* Work task
The answer must consist solely of the line that contains "Screen dimensions: 1741x912" and all subsequent lines of the data, each reproduced exactly.
** Data extracts follows **
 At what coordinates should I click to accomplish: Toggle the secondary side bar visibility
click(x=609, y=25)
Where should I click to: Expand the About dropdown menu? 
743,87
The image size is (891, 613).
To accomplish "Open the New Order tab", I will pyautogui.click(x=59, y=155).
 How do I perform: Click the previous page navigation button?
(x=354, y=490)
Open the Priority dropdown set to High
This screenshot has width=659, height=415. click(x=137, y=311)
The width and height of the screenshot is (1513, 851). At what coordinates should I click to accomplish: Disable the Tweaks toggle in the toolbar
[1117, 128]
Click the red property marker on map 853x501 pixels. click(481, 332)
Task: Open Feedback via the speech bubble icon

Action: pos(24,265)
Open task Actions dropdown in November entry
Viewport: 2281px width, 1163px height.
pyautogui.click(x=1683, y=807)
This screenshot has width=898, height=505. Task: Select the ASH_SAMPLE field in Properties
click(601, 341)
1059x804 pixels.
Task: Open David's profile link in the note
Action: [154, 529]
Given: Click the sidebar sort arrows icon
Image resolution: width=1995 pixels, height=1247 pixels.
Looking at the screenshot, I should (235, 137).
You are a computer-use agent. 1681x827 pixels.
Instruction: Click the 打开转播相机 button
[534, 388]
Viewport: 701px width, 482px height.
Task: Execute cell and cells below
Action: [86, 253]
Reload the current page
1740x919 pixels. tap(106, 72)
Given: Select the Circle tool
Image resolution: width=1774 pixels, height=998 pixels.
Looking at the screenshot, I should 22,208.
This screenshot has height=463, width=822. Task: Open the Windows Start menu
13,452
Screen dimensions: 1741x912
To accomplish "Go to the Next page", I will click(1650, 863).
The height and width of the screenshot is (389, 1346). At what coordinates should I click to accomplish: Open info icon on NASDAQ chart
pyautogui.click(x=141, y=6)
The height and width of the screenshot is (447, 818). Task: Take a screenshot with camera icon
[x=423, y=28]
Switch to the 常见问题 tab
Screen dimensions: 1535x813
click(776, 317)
** End of Data extracts **
* Expected answer
Screen dimensions: 1741x912
To accomplish "Go to the Next page", I will click(1650, 863).
The height and width of the screenshot is (389, 1346). At what coordinates should I click to accomplish: Open info icon on NASDAQ chart
pyautogui.click(x=141, y=6)
The height and width of the screenshot is (447, 818). Task: Take a screenshot with camera icon
[x=423, y=28]
Switch to the 常见问题 tab
Screen dimensions: 1535x813
click(776, 317)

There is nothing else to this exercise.